Pengarsipan film merupakan salah satu bagian dalam ekosistem perfilman. Namun, pengarsipan film masih terkendala ruang penyimpanan.
Oleh
Agustinus Yoga Primantoro
·3 menit baca
AGUSTINUS YOGA PRIMANTORO
Para pembicara berfoto seusai diskusi bertajuk Pengarsipan dan Akses Data Film dalam rangkaian kegiatan Bulan Film Nasional, Maret 2023, yang diadakan oleh Badan Perfilman Indonesia di Gedung Film, Jakarta, Kamis (9/3/2023).
JAKARTA, KOMPAS — Pengarsipan film sebagai produk kebudayaan tidak hanya berbentuk dokumentasi gambar bergerak, tetapi juga berbagai materi di balik pembuatan film. Sebagai upaya melestarikan film Tanah Air, pemerintah diminta lebih serius dalam hal pengarsipan.
Manajer Database Filmindonesia.or.id Agus Mediarta menyampaikan, arsip film menjadi kebutuhan bagi masyarakat, terutama mereka yang bergerak di ekosistem perfilman. Tidak hanya tentang mendokumentasikan film, pengarsipan juga meliputi berbagai aspek dalam film, seperti kostum, naskah film, dan profil sutradara.

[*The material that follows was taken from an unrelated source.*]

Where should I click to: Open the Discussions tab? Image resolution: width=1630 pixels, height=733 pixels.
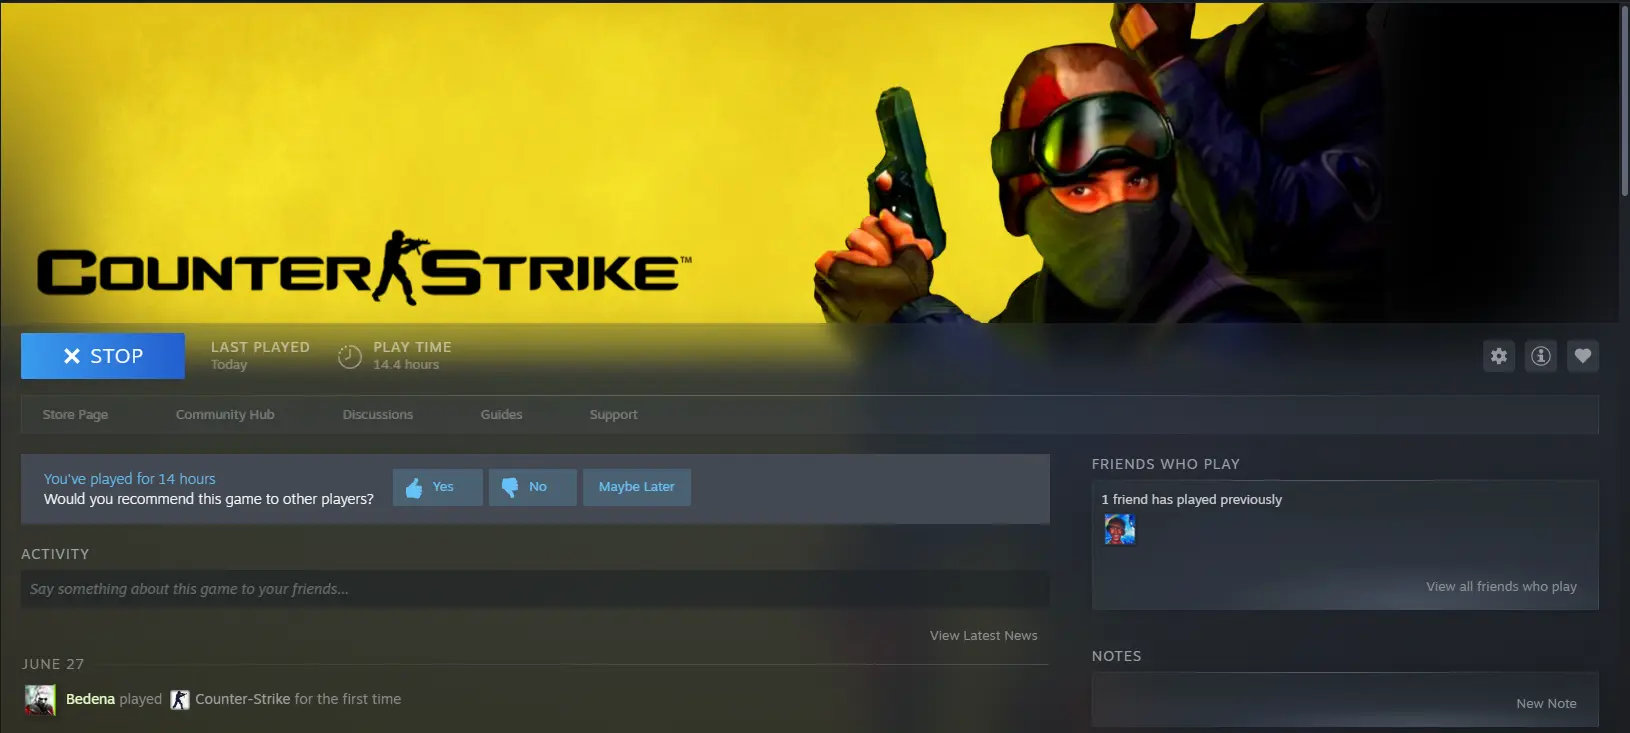(x=377, y=415)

”Lembaga pengarsipan juga bisa melihat materi arsip film itu menjadi barang yang dapat dimuseumkan dan dimanfaatkan, baik oleh peneliti maupun seniman,” kata Agus seusai diskusi bertajuk ”Pengarsipan dan Akses Data Film” dalam rangkaian kegiatan Bulan Film Nasional, Maret 2023. Kegiatan ini diadakan oleh Badan Perfilman Indonesia di Gedung Film, Jakarta, Kamis (9/3/2023).
Menurut Agus, minimnya kualitas pengarsipan film di Indonesia tecermin dalam sejarah perfilman yang hanya diketahui oleh pegiat film saja. Nama Usmar Ismail, Djamaluddin Malik, ataupun Garin Nugroho kurang familiar di telinga masyarakat.
AGUSTINUS YOGA PRIMANTORO
Manajer Database Filmindonesia.or.id Agus Mediarta berpose seusai diskusi bertajuk Pengarsipan dan Akses Data Film dalam rangkaian kegiatan Bulan Film Nasional, Maret 2023, yang diadakan oleh Badan Perfilman Indonesia di Gedung Film, Jakarta, Kamis (9/3/2023).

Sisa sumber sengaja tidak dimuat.